Dr. Zola says, “If we are wondering if we have Alzheimer’s, we’re probably fine. It’s when our family wonders and we aren’t aware of a problem, that there could be one.”

Ounce of prevention

Now that you know what you’re up against, there are some things you can do.

According to Dr. Singh, “Non-interrupted, restful sleep is one of the most important components of our lives and one which we often neglect. It is critical to rule out sleep apnea in those who snore or are overweight, since long-term untreated sleep apnea can lead to mild cognitive impairment. If you have sleep apnea, use a CPAP machine.” Power napping for a maximum of 20-30 minutes is beneficial, especially if you get 6 hours or less a night. Dr. Singh suggests developing good sleep habits: go to bed the same time each night; no TV in the bedroom; and couples may consider sleeping in separate rooms if one is restless, snores, or gets up several times a night, disturbing the other.
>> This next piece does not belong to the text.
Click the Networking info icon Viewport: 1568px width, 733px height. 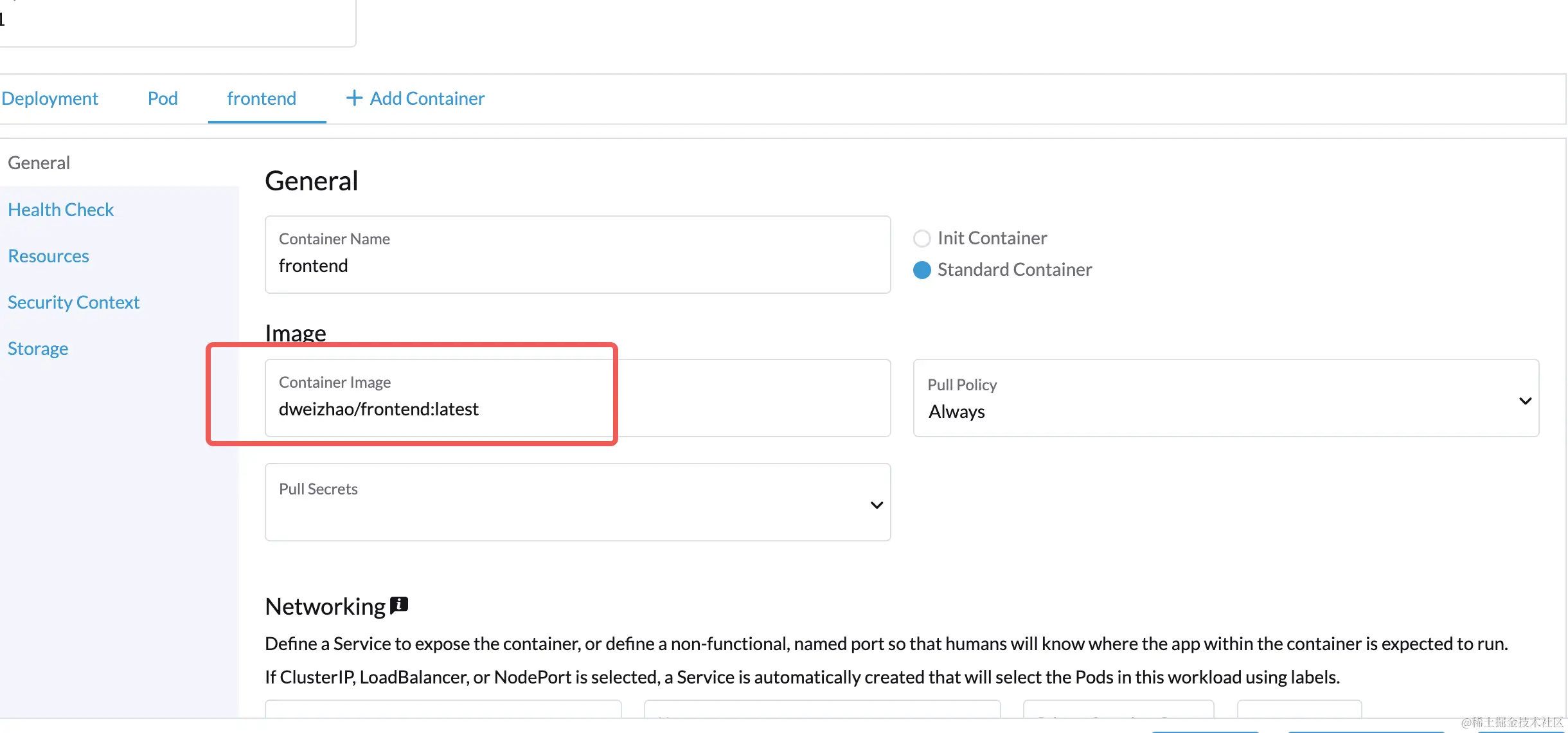click(x=399, y=605)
Change your diet to one that reduces inflammation, such as the Mediterranean diet. This includes foods that are rich in antioxidants, B vitamins, anti-inflammatory fats, plant nutrients, and lean protein. Think multicolored vegetables, fruits, olive oil, nuts, fish, poultry, eggs, herbs, and spices. Dr. Singh recommends eating fish three times per week, cooking with turmeric and ginger, consuming lots of fruits and vegetables that are dark blue, dark green, and dark red, and cutting out three white foods: sugar, salt and white flour. He believes that the Mediterranean way of eating is best for everyone. 

Exercise. Individuals who exercised one hour, three times a week for three months increased cerebral blood flow, enhanced memory, lowered blood pressure, and increased development of nervous tissue. Any activity—cooking, gardening, and walking—helps. “Even a 10-minute walk three days a week will increase blood flow in the frontal temporal region of the brain,” reports Dr. Singh.

Another big factor is social engagement. Those who are closely connected to others, have confidants, and solid people skills, can slow the progression of Alzheimer’s.

Learn new skills such as a foreign language or music, try new hobbies, and challenge yourself. Dr. Singh suggests that everyone follow the “twenty-second rule,” wherever they are, whatever their cognitive ability. “Before you leave your home, the restaurant, my office, take twenty seconds to scan the area to make sure you have all your belongings. It keeps you sharp, and you’re not running out the door and back in again to grab your car keys.”

Manage your stress by meditating, relaxing, having fun, being positive, spending time outdoors. Don’t smoke. Be mindful of alcohol use. While some people believe that doing crossword puzzles help prevent Alzheimer’s, Dr. Singh reminds us that those puzzles tap into long-term memory, not the short-term memory that is affected by the disease.

Sarah Milligan states, “With the current number of those affected and those who will be affected based on the present disease trajectory, everyone will know some one who has the disease. This is why it is so important for everyone to understand what Alzheimer’s disease and dementia is, the warning signs, and their potential risk of developing the disease. Especially given strong and growing evidence that maintenance and management of physical health and lifestyle factors is impactful in reducing risk.”

Note: Dr. Singh’s book, “How to Keep Your Memory Sharp in Old Age,” will be available early 2019.